In the software area, Windows, Linux and several other operating systems are implemented. For Parallel API, OpenMP and MPI and the usual languages associated with scientific and engineering programming, such as Fortran and C, C++ are being Beta Tested.

Intel invested some US$7.5 Billion in the Itanium and is hopeful that Gordon Moore's Law of doubling performance every 18 months is safe for the next 10 years.

Of course high end supercomputing is more than a chip, it also involves memory bandwidth and tight system integration to deliver high optimisation efficiencies of the order of 70% and more for large applications. As far as I can see, no systems in this league are likely to be using the Intel Itanium chip set, as yet.

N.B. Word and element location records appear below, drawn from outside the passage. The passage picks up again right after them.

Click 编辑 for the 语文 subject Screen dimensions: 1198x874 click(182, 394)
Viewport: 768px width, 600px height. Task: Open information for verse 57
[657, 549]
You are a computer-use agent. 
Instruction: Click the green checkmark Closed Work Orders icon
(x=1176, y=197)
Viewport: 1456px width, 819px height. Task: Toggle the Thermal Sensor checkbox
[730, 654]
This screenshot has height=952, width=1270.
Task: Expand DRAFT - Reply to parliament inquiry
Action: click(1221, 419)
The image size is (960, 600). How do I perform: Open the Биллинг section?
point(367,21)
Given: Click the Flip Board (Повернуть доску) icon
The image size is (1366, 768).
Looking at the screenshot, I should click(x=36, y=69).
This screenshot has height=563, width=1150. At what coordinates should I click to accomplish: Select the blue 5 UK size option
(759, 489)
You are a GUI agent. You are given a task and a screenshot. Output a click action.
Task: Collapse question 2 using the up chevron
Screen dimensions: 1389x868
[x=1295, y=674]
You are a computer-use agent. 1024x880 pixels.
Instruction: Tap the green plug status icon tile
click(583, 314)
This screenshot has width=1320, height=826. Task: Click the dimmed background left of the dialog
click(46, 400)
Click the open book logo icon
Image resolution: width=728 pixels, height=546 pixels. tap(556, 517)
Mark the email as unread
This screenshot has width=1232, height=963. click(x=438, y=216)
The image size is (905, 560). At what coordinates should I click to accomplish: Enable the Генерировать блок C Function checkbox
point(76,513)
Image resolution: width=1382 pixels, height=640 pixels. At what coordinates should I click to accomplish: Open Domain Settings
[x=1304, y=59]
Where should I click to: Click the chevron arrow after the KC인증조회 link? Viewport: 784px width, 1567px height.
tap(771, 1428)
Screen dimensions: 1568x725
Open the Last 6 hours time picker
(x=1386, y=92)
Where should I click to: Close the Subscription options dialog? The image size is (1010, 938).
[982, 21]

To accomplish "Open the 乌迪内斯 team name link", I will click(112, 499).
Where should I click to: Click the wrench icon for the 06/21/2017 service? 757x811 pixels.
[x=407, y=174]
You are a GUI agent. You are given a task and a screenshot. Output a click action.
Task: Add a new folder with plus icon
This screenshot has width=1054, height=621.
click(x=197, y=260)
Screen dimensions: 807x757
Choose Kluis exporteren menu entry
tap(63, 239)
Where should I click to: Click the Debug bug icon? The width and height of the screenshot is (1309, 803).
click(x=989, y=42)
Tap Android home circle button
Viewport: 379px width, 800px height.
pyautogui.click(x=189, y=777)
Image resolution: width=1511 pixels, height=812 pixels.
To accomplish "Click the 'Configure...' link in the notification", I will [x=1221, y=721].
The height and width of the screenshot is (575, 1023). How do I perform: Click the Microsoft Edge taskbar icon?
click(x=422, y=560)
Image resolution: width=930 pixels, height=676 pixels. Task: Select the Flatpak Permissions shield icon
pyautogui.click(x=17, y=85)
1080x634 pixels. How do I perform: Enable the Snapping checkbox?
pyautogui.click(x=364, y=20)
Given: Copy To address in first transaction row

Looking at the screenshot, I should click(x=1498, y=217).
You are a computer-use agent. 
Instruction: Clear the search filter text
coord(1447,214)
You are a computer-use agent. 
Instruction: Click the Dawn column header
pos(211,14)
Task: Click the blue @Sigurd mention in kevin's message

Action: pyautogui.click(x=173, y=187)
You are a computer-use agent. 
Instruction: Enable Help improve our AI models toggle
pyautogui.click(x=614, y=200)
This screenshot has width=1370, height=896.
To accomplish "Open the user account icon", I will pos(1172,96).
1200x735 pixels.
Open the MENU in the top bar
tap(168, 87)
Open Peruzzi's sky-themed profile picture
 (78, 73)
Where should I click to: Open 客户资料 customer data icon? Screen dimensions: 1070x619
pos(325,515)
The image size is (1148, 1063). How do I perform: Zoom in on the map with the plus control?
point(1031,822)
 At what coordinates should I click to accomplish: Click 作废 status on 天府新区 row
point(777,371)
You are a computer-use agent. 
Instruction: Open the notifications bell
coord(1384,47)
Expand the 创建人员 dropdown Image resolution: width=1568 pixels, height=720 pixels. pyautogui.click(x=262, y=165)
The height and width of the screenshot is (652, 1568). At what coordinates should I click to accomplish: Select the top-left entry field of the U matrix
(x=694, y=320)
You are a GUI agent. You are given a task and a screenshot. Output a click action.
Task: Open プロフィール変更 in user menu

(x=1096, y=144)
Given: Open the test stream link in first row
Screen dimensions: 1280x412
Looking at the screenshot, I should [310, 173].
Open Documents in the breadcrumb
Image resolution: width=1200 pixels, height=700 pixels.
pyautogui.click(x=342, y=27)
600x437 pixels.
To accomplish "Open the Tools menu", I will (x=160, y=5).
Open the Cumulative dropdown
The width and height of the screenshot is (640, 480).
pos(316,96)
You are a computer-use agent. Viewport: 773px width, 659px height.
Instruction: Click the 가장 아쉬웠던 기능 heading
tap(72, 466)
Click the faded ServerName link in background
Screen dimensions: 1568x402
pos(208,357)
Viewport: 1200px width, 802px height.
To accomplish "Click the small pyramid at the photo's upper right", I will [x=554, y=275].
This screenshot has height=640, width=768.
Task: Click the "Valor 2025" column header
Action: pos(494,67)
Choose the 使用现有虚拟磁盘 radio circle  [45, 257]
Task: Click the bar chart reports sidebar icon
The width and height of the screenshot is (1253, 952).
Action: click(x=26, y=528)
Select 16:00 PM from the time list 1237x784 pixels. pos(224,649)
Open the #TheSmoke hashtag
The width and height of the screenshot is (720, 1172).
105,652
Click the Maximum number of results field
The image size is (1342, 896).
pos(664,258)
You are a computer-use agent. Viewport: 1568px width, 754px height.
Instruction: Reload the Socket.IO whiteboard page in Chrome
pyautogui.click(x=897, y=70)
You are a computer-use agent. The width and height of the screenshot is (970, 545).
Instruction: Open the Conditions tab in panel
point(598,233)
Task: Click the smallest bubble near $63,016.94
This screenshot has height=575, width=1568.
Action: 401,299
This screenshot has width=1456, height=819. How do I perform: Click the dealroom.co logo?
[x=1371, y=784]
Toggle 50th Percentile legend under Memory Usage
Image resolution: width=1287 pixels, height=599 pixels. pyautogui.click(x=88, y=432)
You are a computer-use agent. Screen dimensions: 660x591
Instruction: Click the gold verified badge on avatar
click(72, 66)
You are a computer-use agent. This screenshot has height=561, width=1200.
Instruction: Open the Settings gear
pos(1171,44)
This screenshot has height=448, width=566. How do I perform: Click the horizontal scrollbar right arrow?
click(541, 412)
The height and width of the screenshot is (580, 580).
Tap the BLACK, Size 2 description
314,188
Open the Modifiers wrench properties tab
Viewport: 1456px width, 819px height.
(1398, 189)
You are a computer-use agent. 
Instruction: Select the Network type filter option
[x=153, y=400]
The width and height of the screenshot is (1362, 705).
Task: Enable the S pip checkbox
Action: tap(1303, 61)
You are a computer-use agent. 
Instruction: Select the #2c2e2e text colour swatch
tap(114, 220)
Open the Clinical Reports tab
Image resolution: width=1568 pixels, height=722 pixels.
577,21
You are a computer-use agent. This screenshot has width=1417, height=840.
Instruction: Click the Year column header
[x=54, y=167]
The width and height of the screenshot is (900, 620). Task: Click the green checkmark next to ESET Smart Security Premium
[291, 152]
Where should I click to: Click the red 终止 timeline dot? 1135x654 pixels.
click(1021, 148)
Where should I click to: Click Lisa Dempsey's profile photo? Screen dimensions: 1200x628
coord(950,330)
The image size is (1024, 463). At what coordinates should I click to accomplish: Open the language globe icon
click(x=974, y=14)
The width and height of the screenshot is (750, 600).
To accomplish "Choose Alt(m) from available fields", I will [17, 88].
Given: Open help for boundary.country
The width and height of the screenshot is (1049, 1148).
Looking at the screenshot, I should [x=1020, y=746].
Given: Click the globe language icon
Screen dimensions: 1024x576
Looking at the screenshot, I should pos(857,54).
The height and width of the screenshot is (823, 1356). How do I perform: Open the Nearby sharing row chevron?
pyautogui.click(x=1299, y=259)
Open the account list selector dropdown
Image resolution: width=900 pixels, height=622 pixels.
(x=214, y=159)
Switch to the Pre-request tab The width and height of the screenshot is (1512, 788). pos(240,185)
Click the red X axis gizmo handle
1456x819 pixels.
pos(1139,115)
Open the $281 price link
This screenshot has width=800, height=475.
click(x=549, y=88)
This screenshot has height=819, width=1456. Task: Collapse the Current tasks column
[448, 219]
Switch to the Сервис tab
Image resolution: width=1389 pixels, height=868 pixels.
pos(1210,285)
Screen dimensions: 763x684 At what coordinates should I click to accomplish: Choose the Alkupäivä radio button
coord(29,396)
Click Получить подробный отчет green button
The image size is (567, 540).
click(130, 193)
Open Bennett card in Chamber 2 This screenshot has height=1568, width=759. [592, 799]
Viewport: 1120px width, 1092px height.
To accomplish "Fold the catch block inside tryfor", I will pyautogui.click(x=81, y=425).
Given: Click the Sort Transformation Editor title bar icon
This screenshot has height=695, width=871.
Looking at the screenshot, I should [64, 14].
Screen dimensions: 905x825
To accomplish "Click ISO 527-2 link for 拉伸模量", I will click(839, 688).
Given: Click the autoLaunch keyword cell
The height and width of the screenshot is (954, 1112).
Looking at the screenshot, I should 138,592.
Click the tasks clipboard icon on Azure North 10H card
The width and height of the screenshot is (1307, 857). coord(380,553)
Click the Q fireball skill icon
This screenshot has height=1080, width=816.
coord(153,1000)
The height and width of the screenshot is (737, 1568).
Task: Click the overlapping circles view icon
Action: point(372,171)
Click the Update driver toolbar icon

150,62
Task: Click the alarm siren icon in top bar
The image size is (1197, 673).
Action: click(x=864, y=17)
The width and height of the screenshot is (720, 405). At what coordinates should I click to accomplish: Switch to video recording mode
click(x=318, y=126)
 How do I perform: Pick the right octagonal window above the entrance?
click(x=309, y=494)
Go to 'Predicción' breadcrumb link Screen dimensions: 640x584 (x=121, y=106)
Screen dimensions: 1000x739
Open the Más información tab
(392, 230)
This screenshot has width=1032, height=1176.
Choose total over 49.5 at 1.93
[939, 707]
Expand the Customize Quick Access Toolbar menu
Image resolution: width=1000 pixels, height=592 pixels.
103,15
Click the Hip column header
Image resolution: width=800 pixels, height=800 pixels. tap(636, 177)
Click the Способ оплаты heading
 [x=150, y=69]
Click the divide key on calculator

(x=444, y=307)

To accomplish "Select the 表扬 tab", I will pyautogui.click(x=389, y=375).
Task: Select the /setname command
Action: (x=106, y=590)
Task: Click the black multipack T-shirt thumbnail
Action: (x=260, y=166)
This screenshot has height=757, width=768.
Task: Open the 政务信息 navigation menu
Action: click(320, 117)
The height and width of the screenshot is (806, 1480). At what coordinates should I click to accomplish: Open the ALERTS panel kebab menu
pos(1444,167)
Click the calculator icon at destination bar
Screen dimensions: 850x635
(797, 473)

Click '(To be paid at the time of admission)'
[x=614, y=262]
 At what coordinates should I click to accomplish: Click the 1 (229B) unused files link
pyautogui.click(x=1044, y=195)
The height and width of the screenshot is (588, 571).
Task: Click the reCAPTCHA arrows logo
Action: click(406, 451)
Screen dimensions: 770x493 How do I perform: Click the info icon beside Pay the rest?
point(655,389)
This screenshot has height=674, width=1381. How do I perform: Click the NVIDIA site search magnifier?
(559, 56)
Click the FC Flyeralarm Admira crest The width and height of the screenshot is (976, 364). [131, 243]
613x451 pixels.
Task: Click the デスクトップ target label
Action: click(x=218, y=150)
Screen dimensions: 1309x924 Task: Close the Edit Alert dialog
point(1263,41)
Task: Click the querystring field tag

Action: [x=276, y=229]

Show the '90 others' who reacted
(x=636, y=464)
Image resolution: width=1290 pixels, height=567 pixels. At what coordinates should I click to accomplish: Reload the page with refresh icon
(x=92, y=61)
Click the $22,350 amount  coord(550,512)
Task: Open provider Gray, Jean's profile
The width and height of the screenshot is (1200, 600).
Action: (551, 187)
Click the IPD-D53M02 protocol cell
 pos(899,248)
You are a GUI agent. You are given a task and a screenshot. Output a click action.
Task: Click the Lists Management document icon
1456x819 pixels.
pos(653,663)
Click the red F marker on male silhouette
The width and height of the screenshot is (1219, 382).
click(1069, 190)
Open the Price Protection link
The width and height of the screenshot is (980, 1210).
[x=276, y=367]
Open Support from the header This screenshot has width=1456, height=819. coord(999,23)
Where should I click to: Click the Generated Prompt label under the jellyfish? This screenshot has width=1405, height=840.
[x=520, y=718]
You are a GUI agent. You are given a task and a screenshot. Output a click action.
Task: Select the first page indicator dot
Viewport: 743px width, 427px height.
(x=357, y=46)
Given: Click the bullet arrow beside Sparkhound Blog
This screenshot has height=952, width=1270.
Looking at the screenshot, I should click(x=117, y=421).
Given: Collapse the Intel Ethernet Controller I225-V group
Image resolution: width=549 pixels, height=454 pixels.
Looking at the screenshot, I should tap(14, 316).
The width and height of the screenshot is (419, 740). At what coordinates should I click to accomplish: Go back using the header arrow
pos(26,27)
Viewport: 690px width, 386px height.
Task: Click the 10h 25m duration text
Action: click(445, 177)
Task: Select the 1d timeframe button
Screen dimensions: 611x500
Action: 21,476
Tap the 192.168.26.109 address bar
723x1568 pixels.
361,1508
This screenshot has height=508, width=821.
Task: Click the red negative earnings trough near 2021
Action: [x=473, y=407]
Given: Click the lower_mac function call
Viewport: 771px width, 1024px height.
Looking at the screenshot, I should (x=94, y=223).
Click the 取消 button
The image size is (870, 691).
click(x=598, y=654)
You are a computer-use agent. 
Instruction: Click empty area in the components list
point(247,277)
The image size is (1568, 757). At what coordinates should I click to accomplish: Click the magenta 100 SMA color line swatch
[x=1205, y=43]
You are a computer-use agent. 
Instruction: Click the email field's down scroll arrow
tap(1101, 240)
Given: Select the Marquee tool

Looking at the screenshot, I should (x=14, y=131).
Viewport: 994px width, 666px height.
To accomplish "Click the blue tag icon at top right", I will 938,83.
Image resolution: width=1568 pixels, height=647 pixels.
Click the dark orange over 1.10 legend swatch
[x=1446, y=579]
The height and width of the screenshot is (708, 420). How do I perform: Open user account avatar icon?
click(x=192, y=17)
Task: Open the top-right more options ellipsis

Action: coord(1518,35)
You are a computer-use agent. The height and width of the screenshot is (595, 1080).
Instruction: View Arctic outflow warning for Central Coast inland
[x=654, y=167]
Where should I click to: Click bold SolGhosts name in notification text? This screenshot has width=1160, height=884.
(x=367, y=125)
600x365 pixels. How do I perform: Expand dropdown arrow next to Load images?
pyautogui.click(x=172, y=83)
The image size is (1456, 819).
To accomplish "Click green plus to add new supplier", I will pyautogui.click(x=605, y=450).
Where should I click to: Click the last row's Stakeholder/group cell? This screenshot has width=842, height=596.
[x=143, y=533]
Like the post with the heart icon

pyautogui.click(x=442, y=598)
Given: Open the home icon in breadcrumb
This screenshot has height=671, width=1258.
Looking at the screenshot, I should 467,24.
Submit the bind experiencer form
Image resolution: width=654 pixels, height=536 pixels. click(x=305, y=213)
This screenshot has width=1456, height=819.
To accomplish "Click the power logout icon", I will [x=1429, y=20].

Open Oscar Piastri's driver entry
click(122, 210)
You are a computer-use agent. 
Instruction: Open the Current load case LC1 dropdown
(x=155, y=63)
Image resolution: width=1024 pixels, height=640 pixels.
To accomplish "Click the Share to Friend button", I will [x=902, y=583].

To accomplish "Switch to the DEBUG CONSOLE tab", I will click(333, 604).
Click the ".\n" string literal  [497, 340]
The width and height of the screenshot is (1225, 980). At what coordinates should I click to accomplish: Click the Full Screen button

Reflections from 40 years experience in supercomputing practice

The conference closed with an excellent dinner, and a keynote presentation by Dr. Wouter Loeve, who just retired from the Dutch National Aerospace Laboratory NLR where he was leader of the ICT division responsible for aerospace research. His reminiscences covered over 40 years at NLR, and as befits the occasion as an NUG guest, he described how he and his engineering colleagues defied conventional wisdom, in 1986, and bought an NEC SX2, (the first outside Japan) instead of a Cray machine. He went on to recall that although it was a bit of a cultural shock, it was nevetheless refreshing, the Japanese practice of under selling their products, instead of hyping them. He proudly associated himself with the decision to switch to Japanese supercomputing systems, and considers it one of the high points in NLR's successful aerospace research history.